Greenplum logs show instances of an error similar to:
2025-05-15 01:08:39.816264 UTC,"gpmon","gpperfmon",p3688255,th2074723456,"10.200.10.1","38334",2025-05-15 00:08:39 UTC,1225579,con206991,cmd9,segN,slice1,dx737529,x1225579,sx1,"ERROR","58M01","interconnect encountered a network error, please check your network","Failed to send packet (seq 1) to 10.200.10.1:65330 (pid 2070570 cid 44) after 3581 retries in 3600 seconds.",,,,,"INSERT INTO gpmetrics.gpcc_plannode_history SELECT * FROM gpmetrics._gpcc_plannode_history",0,,"ic_udpifc.c",5152,
Greenplum 6.X
Greenplum 7.X
Azure
Azure requires that port 65330 on each Virtual Machine be reserved for Microsoft backend operations. If it isnt this may lead to interconnect failures of connections on several ports including but not limited to 65330.

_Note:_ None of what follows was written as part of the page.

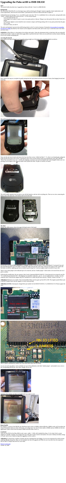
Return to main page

For cases where the Greenplum environment is running in Azure and the majority of the failures are attributed to port 65330, we can assume that the issue is caused by this port not being reserved, as outlined in both Microsoft and Broadcom documentation:
"Network
The Accelerated Networking option offloads CPU cycles for networking to "FPGA-based SmartNICs". Virtual machine types either support this or do not, but most do support it. Testing of Greenplum hasn't shown much difference and this is probably because of Azure's preference for TCP over UDP. Despite this, UDPIFC interconnect is the ideal protocol to use in Azure.

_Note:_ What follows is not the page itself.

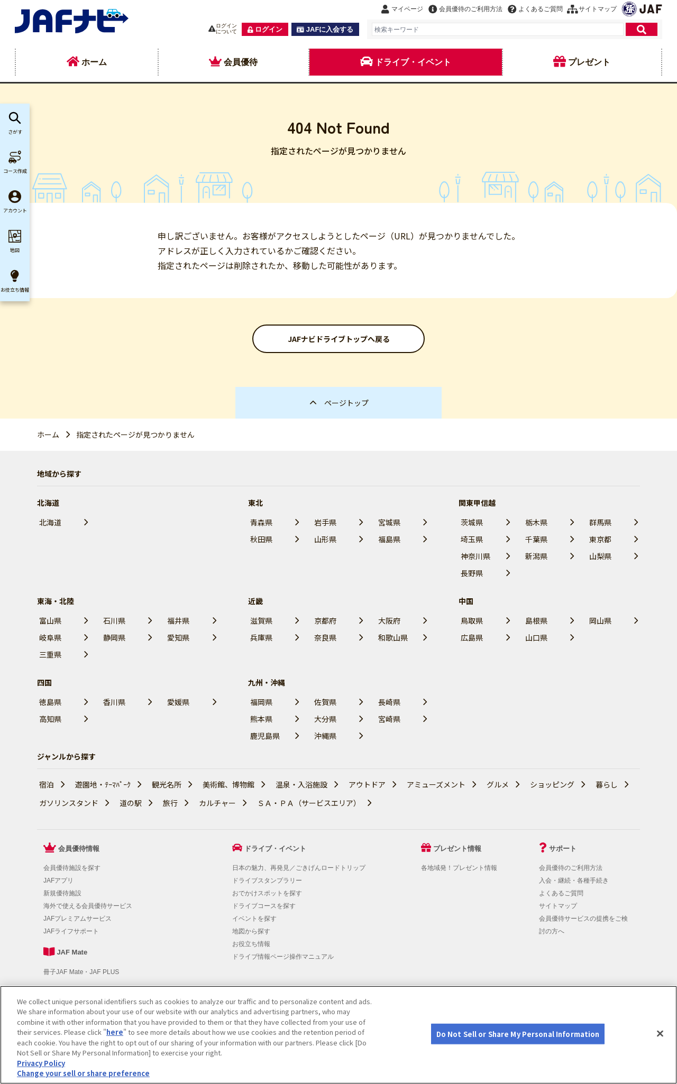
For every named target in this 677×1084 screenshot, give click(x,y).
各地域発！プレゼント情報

There is an undocumented process in Azure that periodically runs on the host machines on UDP port 65330. When a query runs using UDP port 65330 and this undocumented process runs, the query will fail after one hour with an interconnect timeout error. This is fixed by reserving port 65330 so that Greenplum doesn't use it."
To reserve this port, add the below line to sysctl.conf of each Greenplum host and then execute "sudo sysctl -p":
net.ipv4.ip_local_reserved_ports=65330
Errors of the form "interconnect encountered a network error, please check your network" are general network errors so to get a better understanding of the cause, it may be helpful to count the IP:PORT instances of each failure. You can run the below script to get a count of the IP:PORT occurrences of each failure, replacing LOG_FILE.txt with the name of your log artifact:
awk '
BEGIN {
printf "%-8s %s\n", "COUNT", "PORT"
}
{
if (match($0, /Failed to send packet \(seq [0-9][0-9]*\) to [0-9]+\.[0-9]+\.[0-9]+\.[0-9]+:[0-9]+/)) {
s = substr($0, RSTART, RLENGTH)
if (match(s, /[0-9]+\.[0-9]+\.[0-9]+\.[0-9]+:[0-9]+/)) {
split(substr(s, RSTART, RLENGTH), parts, ":")
ip = parts[1]
port = parts[2]
c_port[port]++
c_ip[ip]++
}
}
}
END {
for (p in c_port) printf "%-8d %s\n", c_port[p], p
print ""
printf "%-8s %s\n", "COUNT", "IP"
for (i in c_ip) printf "%-8d %s\n", c_ip[i], i
}' LOG_FILE.txt
Output:
COUNT PORT
2 47269
14 65330
COUNT IP
6 10.200.32.1
6 10.200.32.2
1 10.200.32.3
3 10.200.32.4
The above output shows that port 65330 is the majority source of connection failures.